■ **Aim of the exercise**
The required answer is every line of the data containing the word "cart".

■ **Dataset**
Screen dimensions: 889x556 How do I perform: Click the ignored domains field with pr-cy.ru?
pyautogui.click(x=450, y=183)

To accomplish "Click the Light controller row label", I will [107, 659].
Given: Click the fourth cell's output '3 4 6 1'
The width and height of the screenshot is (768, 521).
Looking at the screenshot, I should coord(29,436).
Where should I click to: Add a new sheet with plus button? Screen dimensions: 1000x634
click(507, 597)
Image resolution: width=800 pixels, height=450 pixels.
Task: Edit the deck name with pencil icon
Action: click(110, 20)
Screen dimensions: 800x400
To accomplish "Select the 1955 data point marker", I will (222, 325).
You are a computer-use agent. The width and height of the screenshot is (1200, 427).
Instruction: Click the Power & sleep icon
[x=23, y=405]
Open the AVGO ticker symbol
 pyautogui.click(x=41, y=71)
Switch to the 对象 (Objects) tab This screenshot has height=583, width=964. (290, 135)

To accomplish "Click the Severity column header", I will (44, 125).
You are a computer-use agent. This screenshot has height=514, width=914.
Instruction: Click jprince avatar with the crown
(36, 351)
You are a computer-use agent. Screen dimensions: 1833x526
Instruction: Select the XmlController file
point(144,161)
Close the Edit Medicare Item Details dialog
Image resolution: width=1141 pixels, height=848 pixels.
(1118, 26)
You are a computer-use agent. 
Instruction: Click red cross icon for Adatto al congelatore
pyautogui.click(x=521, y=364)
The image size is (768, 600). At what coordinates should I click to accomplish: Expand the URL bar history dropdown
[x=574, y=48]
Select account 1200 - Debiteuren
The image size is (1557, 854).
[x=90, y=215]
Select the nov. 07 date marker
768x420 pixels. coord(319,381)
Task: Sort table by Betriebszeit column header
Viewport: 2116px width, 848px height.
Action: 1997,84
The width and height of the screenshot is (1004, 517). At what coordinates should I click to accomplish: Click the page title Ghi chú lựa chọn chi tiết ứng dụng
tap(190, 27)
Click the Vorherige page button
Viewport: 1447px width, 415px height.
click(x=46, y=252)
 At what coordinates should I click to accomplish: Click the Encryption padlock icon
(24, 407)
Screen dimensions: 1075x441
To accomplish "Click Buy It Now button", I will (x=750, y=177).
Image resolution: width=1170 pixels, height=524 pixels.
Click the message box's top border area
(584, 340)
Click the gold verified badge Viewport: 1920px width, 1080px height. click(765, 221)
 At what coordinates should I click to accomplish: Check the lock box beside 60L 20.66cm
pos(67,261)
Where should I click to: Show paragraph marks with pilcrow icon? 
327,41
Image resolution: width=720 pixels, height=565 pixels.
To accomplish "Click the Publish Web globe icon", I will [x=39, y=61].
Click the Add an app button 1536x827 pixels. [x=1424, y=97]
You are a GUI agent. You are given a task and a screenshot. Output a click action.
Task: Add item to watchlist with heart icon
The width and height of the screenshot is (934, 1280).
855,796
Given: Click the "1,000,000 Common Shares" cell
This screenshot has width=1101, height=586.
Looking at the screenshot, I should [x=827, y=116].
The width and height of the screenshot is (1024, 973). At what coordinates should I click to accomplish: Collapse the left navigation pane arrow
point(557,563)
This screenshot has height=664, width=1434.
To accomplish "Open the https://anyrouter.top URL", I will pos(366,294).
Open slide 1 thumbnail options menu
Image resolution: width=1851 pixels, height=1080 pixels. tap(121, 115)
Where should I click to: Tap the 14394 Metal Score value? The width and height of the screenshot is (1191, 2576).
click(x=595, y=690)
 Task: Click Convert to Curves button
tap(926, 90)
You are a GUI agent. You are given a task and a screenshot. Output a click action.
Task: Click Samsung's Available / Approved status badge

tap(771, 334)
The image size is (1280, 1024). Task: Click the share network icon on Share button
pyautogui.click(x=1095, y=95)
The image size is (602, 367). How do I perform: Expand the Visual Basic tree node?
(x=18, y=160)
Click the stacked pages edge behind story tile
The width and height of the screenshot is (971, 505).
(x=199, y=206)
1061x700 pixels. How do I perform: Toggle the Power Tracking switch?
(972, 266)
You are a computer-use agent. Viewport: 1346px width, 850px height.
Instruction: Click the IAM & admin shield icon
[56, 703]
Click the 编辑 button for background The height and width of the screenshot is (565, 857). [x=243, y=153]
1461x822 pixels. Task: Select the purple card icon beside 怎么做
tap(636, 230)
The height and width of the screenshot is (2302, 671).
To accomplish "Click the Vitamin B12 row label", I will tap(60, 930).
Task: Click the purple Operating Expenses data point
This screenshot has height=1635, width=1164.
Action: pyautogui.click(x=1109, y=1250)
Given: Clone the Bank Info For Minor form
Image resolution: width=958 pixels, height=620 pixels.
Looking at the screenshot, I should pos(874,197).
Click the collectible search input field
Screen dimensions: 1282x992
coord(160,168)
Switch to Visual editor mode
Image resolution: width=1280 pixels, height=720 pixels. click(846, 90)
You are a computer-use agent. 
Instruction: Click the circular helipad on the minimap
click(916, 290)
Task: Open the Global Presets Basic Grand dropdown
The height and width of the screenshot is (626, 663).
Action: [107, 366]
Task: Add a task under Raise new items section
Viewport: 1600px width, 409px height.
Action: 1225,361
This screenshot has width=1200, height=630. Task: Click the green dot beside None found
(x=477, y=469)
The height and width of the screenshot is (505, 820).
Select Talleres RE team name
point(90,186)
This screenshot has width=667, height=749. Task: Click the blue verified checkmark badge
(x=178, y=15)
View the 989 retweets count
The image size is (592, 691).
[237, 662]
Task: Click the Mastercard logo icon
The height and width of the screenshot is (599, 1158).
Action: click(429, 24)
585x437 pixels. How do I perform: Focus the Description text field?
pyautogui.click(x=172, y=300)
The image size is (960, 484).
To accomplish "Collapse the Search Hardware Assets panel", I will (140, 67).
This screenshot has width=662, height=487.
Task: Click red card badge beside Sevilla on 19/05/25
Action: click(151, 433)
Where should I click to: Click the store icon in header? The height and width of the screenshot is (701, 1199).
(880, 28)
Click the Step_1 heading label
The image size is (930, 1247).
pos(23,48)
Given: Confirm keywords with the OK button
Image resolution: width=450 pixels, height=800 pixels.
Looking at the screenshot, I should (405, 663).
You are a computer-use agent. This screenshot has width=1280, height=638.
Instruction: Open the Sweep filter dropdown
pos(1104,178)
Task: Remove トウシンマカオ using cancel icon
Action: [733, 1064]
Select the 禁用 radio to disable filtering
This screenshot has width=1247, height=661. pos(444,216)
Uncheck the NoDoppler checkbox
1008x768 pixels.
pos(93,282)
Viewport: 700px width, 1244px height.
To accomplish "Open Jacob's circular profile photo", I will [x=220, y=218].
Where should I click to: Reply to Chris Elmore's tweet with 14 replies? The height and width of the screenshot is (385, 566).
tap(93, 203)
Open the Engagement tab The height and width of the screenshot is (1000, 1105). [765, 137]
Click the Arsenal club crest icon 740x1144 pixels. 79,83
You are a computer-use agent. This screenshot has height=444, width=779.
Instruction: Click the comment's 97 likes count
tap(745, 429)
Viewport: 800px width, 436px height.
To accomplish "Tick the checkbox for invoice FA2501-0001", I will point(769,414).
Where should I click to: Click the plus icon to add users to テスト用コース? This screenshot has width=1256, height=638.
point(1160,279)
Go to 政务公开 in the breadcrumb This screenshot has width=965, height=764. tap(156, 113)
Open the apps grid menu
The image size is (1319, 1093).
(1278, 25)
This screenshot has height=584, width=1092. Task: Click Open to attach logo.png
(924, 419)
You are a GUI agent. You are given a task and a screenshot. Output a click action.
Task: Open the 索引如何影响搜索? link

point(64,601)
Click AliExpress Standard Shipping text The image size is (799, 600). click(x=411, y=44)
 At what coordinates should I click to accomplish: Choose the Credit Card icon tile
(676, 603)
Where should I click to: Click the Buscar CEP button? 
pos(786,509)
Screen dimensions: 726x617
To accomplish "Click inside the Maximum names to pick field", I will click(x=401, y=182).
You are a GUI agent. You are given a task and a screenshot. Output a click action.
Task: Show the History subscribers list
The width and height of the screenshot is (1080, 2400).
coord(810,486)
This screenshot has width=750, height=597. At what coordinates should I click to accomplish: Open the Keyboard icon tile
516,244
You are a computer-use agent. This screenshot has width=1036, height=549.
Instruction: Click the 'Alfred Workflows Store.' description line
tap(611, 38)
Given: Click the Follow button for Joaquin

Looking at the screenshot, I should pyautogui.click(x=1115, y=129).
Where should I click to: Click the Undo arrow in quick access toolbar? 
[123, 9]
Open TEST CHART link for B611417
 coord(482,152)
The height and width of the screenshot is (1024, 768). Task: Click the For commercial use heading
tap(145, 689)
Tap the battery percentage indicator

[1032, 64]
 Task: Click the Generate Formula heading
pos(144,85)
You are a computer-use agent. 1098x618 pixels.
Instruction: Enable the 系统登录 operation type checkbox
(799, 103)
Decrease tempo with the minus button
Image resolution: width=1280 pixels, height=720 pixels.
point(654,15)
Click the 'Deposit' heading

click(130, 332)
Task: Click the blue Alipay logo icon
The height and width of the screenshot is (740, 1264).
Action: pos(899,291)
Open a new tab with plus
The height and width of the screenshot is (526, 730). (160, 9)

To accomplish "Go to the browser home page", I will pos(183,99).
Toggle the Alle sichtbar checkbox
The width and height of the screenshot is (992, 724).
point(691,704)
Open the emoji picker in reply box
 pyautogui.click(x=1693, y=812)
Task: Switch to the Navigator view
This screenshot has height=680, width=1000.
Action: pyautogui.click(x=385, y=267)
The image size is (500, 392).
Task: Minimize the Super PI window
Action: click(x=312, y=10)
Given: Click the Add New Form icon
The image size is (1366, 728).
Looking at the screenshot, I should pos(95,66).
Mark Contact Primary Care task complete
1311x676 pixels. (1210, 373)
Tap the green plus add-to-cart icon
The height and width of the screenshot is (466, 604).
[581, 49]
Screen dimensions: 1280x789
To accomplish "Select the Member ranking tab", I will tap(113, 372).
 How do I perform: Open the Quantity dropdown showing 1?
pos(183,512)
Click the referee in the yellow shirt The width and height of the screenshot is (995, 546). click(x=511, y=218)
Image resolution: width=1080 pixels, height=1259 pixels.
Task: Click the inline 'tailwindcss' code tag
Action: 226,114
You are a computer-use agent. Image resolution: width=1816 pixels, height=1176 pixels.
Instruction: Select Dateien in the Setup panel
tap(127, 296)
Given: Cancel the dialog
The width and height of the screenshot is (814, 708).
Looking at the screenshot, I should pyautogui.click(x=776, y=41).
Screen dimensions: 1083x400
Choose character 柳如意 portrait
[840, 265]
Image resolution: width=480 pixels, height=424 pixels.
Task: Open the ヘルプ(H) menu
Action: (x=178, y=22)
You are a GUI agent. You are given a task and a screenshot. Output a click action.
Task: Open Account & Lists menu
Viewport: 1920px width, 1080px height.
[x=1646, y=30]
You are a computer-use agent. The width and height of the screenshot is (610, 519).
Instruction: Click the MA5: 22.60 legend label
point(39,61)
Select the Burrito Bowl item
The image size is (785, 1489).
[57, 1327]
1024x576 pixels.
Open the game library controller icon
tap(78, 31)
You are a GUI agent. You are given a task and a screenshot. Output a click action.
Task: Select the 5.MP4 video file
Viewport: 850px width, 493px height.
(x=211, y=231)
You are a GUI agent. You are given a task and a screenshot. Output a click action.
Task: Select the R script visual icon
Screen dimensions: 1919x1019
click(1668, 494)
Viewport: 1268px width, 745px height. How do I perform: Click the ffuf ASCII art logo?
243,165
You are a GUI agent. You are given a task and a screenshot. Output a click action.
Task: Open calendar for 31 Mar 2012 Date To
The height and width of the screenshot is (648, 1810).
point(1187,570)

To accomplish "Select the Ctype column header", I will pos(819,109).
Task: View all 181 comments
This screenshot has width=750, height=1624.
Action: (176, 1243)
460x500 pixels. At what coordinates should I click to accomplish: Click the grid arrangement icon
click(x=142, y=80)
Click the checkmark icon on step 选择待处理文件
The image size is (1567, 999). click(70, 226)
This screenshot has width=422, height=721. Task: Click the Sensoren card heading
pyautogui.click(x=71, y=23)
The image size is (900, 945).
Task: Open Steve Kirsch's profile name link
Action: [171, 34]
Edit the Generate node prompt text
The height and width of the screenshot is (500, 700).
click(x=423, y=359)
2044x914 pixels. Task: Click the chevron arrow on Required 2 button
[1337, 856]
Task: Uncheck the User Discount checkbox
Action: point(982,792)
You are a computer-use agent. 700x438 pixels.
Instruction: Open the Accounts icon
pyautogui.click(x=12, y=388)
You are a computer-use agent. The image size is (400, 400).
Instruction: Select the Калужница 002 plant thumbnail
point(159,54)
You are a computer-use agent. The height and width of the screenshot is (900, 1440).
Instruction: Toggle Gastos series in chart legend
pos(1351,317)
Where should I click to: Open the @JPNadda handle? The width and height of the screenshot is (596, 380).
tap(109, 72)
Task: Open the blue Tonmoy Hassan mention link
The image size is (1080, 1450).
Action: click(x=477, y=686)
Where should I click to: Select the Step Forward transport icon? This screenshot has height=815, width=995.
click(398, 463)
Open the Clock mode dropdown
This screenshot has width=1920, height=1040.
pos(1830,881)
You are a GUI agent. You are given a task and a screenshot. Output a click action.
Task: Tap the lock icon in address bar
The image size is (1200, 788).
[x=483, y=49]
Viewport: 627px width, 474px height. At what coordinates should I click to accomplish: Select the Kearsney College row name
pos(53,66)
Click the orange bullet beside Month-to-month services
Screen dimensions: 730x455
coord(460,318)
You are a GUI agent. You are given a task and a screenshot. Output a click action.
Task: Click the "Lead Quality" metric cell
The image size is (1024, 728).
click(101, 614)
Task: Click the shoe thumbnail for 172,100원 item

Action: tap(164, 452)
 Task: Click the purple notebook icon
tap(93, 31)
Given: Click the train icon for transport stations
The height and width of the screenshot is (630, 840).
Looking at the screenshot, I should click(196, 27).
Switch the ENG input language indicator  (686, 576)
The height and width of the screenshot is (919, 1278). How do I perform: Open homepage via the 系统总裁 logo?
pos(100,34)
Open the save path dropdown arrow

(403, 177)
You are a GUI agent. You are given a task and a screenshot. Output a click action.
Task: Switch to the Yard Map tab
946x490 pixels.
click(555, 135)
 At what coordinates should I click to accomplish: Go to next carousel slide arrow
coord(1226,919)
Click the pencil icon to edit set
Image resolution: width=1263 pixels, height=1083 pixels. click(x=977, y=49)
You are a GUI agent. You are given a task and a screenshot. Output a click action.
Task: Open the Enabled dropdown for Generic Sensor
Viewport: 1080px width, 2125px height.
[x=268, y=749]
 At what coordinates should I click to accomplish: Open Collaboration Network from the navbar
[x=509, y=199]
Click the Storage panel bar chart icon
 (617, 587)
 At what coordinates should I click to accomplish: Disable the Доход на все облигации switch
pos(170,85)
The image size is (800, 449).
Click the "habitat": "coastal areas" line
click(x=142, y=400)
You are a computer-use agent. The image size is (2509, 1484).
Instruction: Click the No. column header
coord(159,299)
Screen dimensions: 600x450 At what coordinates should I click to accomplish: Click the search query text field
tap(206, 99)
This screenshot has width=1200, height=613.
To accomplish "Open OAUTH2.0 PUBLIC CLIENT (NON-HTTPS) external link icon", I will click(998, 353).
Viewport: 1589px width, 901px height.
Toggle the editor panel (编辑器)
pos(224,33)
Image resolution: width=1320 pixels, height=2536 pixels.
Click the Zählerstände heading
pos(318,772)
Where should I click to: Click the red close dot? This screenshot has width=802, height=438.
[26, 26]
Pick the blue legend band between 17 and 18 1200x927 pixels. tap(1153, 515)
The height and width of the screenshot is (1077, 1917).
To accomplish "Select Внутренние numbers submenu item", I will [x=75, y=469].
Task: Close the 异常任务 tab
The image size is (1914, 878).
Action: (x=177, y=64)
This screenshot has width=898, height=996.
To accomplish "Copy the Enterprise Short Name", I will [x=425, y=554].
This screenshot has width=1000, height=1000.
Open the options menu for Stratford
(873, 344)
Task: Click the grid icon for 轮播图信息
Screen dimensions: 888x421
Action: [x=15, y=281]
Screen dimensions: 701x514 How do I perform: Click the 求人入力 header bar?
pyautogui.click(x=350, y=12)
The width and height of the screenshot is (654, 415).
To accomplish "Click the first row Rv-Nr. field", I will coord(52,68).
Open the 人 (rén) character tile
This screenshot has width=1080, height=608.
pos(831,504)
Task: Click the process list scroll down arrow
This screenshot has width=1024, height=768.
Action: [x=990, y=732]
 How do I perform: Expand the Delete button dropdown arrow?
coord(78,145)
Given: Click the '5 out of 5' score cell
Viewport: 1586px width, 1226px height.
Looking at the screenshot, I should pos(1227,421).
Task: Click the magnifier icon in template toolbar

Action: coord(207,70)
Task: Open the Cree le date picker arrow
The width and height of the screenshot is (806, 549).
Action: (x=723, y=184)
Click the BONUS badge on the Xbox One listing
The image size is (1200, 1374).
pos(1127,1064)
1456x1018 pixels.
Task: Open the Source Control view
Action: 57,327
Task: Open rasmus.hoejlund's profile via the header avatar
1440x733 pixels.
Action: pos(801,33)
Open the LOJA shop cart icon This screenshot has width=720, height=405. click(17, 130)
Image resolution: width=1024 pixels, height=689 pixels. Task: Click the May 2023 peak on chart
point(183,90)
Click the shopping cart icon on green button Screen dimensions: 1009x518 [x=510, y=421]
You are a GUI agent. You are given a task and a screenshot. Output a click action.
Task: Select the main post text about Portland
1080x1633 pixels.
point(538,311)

■ **Exercise answer**
Tap the green plus add-to-cart icon
Open the LOJA shop cart icon This screenshot has width=720, height=405. click(17, 130)
Click the shopping cart icon on green button Screen dimensions: 1009x518 [x=510, y=421]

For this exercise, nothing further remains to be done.